Start of Block
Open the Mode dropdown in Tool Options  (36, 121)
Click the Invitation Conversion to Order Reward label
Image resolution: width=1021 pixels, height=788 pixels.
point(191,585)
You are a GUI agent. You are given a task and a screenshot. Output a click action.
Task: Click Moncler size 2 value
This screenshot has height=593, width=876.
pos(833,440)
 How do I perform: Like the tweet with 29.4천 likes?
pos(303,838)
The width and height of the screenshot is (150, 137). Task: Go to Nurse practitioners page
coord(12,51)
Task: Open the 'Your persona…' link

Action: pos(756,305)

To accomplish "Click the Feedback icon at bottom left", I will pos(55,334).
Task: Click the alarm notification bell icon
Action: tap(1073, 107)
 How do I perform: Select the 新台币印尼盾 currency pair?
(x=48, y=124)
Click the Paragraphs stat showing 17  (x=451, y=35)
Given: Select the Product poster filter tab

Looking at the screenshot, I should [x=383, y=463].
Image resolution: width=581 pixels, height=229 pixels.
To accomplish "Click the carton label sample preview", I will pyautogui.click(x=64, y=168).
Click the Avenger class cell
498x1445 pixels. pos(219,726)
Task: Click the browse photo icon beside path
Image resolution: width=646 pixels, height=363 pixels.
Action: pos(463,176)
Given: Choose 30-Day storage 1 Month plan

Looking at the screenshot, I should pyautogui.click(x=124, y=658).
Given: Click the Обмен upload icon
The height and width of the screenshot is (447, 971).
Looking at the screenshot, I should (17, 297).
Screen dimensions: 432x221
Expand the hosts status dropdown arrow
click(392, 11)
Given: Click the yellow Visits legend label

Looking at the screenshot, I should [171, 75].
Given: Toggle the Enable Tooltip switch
End of Block
Task directions
Looking at the data above, return every line from the one with "Task: Open the 'Your persona…' link" down to the one with "Task: Click the browse photo icon beside path", exactly and inclusively.

Answer area
Task: Open the 'Your persona…' link

Action: pos(756,305)

To accomplish "Click the Feedback icon at bottom left", I will pos(55,334).
Task: Click the alarm notification bell icon
Action: tap(1073, 107)
 How do I perform: Select the 新台币印尼盾 currency pair?
(x=48, y=124)
Click the Paragraphs stat showing 17  (x=451, y=35)
Given: Select the Product poster filter tab

Looking at the screenshot, I should [x=383, y=463].
Image resolution: width=581 pixels, height=229 pixels.
To accomplish "Click the carton label sample preview", I will pyautogui.click(x=64, y=168).
Click the Avenger class cell
498x1445 pixels. pos(219,726)
Task: Click the browse photo icon beside path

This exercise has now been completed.